Wang Q, Stacy T, Miller J D, Lewis A F, Gu T L, Huang X, Bushweller J H, Bories J C, Alt F W, Ryan G, Liu P P, Wynshaw-Boris A, Binder M, Marín-Padilla M, Sharpe A H, Speck N A
Department of Biochemistry, Dartmouth Medical School, Hanover, New Hampshire 03755, USA.
Cell. 1996 Nov 15;87(4):697-708. doi: 10.1016/s0092-8674(00)81389-6.
The CBFbeta subunit is the non-DNA-binding subunit of the heterodimeric core-binding factor (CBF). CBFbeta associates with DNA-binding CBFalpha subunits and increases their affinity for DNA. Genes encoding the CBFbeta subunit (CBFB) and one of the CBFalpha subunits (CBFA2, otherwise known as AML1) are the most frequent targets of chromosomal translocations in acute leukemias in humans. We and others previously demonstrated that homozygous disruption of the mouse Cbfa2 (AML1) gene results in embryonic lethality at midgestation due to hemorrhaging in the central nervous system and blocks fetal liver hematopoiesis. Here we demonstrate that homozygous mutation of the Cbfb gene results in the same phenotype. Our results demonstrate that the CBFbeta subunit is required for CBFalpha2 function in vivo.

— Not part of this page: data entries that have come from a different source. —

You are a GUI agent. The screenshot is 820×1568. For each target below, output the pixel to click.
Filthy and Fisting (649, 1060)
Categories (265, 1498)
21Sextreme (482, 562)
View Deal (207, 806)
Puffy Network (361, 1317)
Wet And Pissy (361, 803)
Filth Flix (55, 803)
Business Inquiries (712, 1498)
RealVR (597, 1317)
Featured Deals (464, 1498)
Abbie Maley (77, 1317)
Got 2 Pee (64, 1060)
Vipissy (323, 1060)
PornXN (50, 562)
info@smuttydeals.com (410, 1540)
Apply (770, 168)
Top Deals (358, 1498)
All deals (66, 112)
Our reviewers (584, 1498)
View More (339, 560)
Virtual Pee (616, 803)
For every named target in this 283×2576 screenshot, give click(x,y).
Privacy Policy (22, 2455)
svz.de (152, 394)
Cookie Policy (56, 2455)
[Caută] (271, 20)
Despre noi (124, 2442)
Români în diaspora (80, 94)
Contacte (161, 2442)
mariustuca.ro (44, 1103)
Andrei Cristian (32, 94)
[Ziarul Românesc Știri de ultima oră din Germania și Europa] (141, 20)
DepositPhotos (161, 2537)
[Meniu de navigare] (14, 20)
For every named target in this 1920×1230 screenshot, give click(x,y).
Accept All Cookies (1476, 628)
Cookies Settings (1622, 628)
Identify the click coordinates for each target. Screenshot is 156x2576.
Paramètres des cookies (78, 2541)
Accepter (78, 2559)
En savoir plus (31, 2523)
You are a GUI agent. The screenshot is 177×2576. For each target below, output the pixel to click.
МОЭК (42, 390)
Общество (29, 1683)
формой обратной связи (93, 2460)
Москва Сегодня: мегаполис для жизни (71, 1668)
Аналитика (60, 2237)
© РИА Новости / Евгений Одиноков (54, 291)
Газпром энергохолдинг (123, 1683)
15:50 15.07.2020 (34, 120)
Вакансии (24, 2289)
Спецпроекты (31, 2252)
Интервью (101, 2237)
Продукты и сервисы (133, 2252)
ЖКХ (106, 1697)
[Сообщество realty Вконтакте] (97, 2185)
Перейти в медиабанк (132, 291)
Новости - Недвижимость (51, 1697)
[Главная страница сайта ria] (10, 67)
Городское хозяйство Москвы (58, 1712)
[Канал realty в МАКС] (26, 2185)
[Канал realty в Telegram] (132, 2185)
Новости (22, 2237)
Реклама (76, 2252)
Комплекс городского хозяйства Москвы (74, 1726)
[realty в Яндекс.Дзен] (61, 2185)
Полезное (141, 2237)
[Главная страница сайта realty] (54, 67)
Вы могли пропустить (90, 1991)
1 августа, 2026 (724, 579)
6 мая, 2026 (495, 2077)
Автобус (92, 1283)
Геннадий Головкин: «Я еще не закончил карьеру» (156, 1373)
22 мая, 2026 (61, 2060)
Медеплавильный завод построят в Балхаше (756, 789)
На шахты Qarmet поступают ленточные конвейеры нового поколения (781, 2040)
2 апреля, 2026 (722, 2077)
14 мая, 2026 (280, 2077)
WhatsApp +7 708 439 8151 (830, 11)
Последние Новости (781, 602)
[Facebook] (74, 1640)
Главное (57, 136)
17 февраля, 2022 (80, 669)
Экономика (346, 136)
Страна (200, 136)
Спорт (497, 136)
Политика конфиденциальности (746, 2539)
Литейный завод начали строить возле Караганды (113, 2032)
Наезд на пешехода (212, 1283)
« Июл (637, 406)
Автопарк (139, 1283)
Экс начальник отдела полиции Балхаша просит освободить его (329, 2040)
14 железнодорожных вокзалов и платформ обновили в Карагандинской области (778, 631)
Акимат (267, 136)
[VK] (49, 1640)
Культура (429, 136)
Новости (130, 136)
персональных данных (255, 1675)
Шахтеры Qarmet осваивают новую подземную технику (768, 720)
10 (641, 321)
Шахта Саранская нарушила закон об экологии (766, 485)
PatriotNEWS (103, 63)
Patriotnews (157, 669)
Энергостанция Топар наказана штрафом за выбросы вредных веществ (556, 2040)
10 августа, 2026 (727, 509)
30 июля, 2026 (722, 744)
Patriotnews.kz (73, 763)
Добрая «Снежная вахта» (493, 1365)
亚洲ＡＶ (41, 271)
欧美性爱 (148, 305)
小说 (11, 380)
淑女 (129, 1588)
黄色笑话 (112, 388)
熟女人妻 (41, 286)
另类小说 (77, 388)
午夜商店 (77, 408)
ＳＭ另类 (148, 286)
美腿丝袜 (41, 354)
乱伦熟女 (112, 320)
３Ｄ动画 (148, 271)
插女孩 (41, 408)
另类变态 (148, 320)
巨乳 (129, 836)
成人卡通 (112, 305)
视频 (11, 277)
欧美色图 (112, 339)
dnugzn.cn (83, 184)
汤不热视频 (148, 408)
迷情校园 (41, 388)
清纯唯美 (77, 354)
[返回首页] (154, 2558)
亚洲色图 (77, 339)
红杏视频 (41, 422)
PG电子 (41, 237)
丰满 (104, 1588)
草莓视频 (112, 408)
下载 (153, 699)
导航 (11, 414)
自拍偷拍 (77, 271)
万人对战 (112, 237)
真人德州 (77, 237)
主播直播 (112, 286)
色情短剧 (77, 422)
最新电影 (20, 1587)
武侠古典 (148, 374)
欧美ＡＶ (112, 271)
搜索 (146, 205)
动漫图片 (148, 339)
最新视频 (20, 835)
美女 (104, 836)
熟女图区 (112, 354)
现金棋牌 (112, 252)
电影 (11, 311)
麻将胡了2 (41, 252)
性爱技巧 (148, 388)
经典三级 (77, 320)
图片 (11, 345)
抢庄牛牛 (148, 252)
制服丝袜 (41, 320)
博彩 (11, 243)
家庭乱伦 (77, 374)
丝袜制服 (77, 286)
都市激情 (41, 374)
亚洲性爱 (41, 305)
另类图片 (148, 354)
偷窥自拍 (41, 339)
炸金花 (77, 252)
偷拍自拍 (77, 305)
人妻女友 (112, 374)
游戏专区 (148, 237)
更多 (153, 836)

CBFβ亚基是异二聚体核心结合因子(CBF)的非DNA结合亚基。CBFβ与DNA结合的CBFα亚基结合,并增加它们对DNA的亲和力。编码CBFβ亚基(CBFB)和其中一个CBFα亚基(CBFA2,也称为AML1)的基因是人类急性白血病中最常见的染色体易位靶点。我们和其他人之前证明,小鼠Cbfa2(AML1)基因的纯合缺失会导致妊娠中期胚胎致死,原因是中枢神经系统出血,并阻断胎儿肝脏造血。在这里,我们证明Cbfb基因的纯合突变会导致相同的表型。我们的结果表明,CBFβ亚基是CBFα2在体内发挥功能所必需的。